ABSTRACT

Criminology, particularly of the critical sort, is a discipline besotted with catastrophic change (O'Malley, 2000). But a change has come over the way in which catastrophes are characterized. In an earlier generation of criminology, most of the imagined catastrophes were progressively revolutionary in nature and implication. In the 1960s and 1970s, crises of one sort or another were about to precipitate major changes in modern capitalism and its criminal justice apparatuses. Staggering under fiscal and legitimation crises, the capitalist state was dramatically restructuring. Decarceration was one of these changes, informal justice another. Both were predicted to empty the prisons, lighten the hand of criminal justice, and reduce or externalize the criminal justice expenditures. Thirty or forty years later, another – but radically different – crisis has been detected by critical criminologists.

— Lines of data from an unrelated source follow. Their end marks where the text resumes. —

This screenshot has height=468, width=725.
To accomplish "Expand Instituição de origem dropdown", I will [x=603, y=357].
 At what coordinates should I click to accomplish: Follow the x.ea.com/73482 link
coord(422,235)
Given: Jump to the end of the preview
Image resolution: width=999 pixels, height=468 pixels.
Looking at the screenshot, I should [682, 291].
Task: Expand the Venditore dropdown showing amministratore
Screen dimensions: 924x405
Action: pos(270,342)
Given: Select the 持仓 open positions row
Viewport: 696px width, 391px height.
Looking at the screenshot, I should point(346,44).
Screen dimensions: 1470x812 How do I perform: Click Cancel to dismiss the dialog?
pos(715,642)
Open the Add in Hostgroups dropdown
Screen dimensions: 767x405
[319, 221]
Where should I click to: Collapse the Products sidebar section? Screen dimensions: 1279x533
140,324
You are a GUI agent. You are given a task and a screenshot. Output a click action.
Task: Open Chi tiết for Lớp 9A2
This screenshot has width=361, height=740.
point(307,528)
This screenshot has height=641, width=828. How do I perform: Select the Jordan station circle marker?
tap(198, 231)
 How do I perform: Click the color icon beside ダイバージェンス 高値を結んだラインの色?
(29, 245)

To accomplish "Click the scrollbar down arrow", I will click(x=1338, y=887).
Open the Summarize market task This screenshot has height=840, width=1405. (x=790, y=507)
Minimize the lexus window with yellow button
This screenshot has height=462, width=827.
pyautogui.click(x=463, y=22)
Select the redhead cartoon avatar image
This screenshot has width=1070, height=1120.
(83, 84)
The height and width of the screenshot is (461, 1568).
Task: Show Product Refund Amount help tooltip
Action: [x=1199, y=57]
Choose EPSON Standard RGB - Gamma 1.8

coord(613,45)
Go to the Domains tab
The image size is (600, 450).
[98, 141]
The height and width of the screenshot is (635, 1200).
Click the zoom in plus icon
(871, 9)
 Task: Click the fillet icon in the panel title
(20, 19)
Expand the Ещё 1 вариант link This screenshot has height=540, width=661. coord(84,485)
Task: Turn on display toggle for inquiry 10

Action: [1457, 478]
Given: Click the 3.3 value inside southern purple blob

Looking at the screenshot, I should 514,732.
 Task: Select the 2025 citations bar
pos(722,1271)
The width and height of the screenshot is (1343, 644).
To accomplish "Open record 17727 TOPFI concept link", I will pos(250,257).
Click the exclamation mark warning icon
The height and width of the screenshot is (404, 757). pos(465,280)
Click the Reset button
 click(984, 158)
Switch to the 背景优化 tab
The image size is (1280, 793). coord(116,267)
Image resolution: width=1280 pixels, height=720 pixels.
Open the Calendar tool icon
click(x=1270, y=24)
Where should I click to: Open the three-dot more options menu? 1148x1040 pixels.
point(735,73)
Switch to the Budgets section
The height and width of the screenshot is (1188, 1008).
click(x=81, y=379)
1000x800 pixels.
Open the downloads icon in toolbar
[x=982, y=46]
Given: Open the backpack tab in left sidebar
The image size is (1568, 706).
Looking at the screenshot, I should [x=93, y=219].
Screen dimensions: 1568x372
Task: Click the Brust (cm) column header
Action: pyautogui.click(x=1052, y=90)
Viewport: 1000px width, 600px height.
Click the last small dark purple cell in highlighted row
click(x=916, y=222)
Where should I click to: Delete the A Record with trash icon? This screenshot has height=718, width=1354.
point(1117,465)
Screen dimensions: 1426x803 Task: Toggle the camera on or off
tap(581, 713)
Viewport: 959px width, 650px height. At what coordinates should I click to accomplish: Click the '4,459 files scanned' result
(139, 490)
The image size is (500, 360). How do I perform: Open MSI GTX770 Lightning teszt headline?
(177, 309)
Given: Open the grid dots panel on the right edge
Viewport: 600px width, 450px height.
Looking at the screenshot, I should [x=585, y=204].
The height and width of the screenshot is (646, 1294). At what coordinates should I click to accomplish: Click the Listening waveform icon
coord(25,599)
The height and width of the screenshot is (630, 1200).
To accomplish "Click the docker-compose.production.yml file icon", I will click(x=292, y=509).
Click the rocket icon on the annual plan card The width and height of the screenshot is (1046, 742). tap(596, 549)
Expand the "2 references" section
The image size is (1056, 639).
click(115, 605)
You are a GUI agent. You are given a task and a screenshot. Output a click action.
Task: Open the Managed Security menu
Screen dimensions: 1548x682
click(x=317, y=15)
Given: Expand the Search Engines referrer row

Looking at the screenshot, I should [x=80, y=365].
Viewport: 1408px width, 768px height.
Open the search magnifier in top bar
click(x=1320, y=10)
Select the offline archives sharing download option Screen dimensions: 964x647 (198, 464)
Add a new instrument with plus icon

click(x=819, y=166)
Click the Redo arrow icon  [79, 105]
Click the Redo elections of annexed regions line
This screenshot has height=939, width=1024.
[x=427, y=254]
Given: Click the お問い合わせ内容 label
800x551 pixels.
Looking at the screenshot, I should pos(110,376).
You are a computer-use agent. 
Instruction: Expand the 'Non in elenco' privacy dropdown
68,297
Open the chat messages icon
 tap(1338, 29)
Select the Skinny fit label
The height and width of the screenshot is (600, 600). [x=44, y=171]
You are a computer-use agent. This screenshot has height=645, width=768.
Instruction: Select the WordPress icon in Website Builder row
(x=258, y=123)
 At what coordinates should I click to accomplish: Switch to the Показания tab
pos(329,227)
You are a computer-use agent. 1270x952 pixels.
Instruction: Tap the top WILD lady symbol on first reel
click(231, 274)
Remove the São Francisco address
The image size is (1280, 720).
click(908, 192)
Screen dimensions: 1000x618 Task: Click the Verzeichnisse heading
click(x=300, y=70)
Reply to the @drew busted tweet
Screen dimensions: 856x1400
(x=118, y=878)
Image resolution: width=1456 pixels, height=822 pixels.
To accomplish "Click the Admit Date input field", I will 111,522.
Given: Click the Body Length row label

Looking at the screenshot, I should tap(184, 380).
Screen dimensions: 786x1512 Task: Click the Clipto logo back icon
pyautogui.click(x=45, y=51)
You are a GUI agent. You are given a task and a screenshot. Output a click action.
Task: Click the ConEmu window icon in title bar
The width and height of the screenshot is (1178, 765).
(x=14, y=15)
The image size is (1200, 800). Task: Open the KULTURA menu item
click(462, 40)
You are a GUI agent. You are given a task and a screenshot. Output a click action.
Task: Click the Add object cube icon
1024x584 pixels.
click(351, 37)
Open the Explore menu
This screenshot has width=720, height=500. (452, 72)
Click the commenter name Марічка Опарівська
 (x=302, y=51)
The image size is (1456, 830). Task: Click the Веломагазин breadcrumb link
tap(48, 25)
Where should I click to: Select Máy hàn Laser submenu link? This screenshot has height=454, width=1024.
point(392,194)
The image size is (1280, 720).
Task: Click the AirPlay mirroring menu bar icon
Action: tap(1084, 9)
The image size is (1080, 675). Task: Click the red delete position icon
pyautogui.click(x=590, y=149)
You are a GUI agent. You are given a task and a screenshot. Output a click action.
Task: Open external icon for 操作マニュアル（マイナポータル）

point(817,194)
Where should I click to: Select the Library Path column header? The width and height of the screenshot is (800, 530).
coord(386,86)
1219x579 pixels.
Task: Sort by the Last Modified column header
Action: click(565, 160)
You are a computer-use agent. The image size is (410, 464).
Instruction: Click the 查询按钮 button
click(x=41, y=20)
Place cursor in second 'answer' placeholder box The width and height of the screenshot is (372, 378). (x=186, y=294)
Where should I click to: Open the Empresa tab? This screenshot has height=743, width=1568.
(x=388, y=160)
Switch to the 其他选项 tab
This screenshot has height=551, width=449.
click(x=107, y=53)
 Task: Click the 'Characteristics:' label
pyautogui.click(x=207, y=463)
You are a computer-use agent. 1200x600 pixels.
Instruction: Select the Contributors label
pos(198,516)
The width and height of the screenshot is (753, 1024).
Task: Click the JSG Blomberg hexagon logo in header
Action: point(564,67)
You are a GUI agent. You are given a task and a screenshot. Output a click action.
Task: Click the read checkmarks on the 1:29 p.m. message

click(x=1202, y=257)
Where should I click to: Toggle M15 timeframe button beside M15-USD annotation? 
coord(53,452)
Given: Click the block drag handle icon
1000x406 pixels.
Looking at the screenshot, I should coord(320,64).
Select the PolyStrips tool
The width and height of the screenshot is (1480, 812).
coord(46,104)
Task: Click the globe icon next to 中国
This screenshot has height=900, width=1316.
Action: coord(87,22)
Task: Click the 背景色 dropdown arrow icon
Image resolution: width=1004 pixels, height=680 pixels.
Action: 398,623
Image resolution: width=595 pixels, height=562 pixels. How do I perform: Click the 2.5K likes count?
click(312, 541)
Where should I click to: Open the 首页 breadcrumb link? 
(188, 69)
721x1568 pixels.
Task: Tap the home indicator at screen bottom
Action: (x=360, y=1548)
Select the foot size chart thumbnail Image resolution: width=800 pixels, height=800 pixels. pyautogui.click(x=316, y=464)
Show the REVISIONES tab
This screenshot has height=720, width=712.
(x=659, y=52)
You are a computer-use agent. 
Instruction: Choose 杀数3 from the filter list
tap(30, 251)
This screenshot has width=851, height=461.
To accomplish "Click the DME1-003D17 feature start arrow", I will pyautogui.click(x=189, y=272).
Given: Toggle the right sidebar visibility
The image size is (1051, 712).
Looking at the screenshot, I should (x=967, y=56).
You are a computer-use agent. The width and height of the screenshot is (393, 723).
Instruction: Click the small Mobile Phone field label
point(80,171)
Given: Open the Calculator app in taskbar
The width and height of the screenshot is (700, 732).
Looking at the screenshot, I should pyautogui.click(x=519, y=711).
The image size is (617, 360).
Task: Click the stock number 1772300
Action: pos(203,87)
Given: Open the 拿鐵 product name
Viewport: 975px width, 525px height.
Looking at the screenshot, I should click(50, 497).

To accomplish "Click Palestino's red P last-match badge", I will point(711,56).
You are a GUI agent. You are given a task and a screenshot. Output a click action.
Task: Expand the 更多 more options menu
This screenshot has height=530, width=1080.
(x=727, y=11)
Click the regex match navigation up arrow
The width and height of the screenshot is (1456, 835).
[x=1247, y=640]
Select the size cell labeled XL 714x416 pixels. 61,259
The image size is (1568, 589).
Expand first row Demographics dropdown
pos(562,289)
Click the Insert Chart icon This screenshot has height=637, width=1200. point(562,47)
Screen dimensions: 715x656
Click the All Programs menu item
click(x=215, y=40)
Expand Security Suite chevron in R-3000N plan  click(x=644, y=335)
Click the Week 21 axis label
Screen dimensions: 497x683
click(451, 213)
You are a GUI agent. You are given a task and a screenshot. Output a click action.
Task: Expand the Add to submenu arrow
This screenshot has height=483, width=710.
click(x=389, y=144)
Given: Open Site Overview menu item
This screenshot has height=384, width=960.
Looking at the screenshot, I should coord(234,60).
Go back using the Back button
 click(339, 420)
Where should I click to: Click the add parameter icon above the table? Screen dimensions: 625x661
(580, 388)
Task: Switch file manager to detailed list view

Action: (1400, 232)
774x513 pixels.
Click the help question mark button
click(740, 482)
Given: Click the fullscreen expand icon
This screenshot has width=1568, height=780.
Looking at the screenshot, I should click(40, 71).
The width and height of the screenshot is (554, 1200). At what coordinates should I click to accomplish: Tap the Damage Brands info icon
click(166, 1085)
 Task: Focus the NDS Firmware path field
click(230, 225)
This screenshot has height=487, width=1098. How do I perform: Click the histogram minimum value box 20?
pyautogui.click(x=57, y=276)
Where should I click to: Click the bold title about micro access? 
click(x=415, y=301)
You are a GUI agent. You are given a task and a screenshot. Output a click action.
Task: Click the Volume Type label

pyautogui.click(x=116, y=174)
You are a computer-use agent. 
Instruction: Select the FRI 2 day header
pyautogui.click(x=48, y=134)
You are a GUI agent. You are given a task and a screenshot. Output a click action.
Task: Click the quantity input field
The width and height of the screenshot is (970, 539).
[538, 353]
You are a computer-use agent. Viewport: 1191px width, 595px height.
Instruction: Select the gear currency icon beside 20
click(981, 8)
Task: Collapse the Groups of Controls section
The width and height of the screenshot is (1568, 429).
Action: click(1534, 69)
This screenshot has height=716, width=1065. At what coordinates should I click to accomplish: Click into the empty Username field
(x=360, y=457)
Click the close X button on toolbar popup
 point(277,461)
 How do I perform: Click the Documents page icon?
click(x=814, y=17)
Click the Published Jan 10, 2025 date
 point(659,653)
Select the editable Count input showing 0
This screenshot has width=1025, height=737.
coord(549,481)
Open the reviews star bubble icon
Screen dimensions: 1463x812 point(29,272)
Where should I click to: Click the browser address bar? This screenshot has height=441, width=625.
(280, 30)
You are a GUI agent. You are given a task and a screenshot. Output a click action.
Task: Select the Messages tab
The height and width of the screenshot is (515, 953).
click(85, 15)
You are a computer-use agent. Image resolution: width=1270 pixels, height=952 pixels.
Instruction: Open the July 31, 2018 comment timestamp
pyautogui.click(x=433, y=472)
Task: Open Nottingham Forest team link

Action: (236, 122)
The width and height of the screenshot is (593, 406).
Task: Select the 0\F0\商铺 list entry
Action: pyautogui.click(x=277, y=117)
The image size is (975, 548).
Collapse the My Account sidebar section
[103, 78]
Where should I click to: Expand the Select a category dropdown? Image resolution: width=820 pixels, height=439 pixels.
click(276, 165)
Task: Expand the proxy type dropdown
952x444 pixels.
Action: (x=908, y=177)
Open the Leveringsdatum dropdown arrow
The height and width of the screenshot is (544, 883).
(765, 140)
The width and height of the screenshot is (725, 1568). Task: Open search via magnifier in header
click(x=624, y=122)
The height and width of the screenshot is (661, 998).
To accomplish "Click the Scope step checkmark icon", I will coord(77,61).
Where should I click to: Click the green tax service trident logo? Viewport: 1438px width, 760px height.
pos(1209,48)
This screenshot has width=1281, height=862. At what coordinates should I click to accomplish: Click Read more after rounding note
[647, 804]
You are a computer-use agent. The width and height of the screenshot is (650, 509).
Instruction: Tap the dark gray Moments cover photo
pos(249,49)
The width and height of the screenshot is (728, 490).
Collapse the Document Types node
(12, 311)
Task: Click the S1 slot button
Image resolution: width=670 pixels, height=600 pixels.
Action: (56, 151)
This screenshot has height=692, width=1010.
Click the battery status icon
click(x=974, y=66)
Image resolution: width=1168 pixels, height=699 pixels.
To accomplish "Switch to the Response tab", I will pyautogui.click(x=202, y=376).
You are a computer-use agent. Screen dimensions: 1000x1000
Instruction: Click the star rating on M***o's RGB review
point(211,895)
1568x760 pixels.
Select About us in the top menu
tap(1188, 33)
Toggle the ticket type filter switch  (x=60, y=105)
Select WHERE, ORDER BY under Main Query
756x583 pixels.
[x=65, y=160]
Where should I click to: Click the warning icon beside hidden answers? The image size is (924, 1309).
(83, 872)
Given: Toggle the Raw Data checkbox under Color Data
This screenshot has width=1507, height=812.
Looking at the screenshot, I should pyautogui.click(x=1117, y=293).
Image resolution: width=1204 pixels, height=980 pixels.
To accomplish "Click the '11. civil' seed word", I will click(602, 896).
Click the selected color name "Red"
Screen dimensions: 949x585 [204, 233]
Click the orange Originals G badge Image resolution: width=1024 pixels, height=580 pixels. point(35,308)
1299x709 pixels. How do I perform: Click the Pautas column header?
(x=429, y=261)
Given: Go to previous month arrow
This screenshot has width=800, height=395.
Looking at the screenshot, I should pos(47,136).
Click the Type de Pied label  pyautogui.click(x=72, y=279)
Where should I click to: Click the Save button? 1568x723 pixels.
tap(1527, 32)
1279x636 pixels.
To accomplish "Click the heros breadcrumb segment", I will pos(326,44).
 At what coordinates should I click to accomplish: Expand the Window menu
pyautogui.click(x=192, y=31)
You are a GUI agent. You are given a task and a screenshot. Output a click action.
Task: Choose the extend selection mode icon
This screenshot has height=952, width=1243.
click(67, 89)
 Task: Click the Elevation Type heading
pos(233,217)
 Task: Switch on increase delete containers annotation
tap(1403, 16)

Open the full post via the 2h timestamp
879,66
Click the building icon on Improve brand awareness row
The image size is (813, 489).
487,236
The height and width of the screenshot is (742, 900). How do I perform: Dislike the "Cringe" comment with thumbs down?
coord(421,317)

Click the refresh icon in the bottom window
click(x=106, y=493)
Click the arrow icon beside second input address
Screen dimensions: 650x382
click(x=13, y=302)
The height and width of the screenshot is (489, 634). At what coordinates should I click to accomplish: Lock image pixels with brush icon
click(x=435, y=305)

The 1960s now have been made to appear as a ‘golden age’ of penal modernism in which a therapeutic correctionalism was ‘hegemonic’. The new catastrophe is a Dark Age of criminal justice characterised by ‘economies of excess’, ‘decivilizing processes’, ‘populist vengeance’, and so on – in short, the ‘death of penal modernism’. It is seen to be replaced by exclusionary regimes characterized by savage punishments, mass imprisonment, and incapacitation. It is said to be driven by a punitive state that in turn is responding to the failure of penal modernism to reduce crime, and by the demands of a disillusioned and angry populace.